Zilhicce 308’de (Nisan 921) Bağdat’ta doğdu. Abbâsî Devleti’ne uzun yıllar hizmet etmiş olan İbnü’l-Furât ailesine mensuptur. Babaannesi Hinzâbe’ye (Cinzâbe) nisbetle İbn Hinzâbe diye meşhur olmuştur. Abbâsî Halifesi Muktedir-Billâh tarafından 320’de (932) vezir tayin edilen babası Fazl halifenin ölümünden sonra bu görevden azledildi. Halife Râzî-Billâh döneminde (934-940) Mısır ve Suriye Dîvânü’l-harâc reisi oldu. Emîrü’l-ümerâ İbn Râik, Râzî-Billâh’ı ikna ederek Fazl’ı yeniden vezirliğe tayin ettirdi. Böyle bir vazifeyi yürütecek kabiliyete sahip olmadığını düşündüğü için eski görevine dönmek isteyen Fazl’ın bu isteği uygun görüldü. İbn Hinzâbe’nin dedesi Ca‘fer b. Muhammed ile babasının amcası Ali b. Muhammed de Abbâsîler döneminde vezirlik yapmıştır.

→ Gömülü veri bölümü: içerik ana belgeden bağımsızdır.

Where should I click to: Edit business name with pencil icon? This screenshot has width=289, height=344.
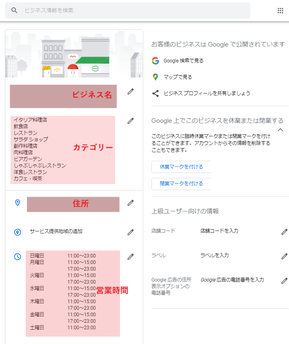[131, 91]
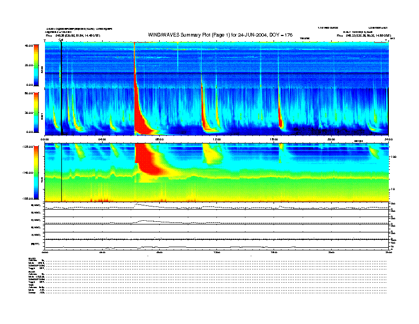The image size is (419, 324).
Task: Click the 16:00 time axis label
Action: [x=274, y=139]
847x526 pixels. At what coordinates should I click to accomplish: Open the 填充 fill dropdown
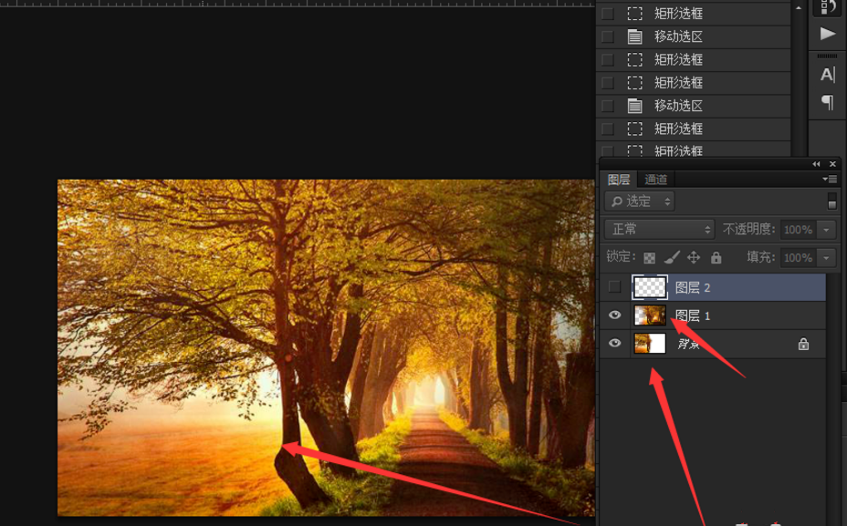824,257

İbn Hinzâbe çocukluk ve gençlik dönemini Mısır ve Irak’ta geçirdi. Bağdat’ta Muhammed b. Hârûn el-Hadramî, İsfahan’da Abdullah b. Muhammed, Muhammed b. Hamza, Hasan b. Muhammed ed-Dârekî ve Ebü’l-Kāsım el-Begavî gibi âlimlerden hadis tahsil etti. Öğrenimini tamamladıktan sonra Mısır’a yerleşti. Burada çeşitli hadis meclislerine katıldı. İhşîdî Emîri Ebü’l-Kāsım Ûnûcûr b. İhşîd tarafından 7 Zilkade 335’te (30 Mayıs 947) vezir tayin edildi. İhşîdîler’den Ali (961-966) ve Ebü’l-Misk Kâfûr (966-968) dönemlerinde vezirliğini sürdürdü. 10 Cemâziyelevvel 357’de (12 Nisan 968) Kâfûr’un ölümüyle İhşîdî Devleti’nde idarî işler dört kısma ayrılınca İbn Hinzâbe malî işleri yürütmekle görevlendirildi. Bu dönemde başta yahudi asıllı Vezir İbn Killis olmak üzere bir grup kâtibi hapsederek işe başlayan İbn Hinzâbe, oğlu Ahmed’in annesinin İhşîdîler’in kurucusu Emîr Muhammed b. Tuğç el-İhşîd’in kızı olduğunu ileri sürerek Mısır, Suriye ve Haremeyn’de hüküm süren İhşîdî Emirliği için askerlerden oğlu adına biat aldı. Yüksek oranda vergi toplayıp bunun önemli kısmını maaşlı Türk askerlerine dağıtmasına rağmen onların arzularını tatmin edemedi. Sarayı ve bazı taraftarlarının evleri âsiler tarafından yağma edildi. Kendisine bir zarar gelmemesi için gizlenmek mecburiyetinde kalan İbn Hinzâbe bu olaydan sonra otoritesini kaybetti. Makrîzî, onun bu sıralarda Fâtımî Halifesi Muiz-Lidînillâh’a mektup yazarak Mısır’ı hiçbir mukavemetle karşılaşmadan alacağına dair ona güvence verdiğini kaydeder (Makrîzî, el-Muķaffe’l-kebîr, s. 382).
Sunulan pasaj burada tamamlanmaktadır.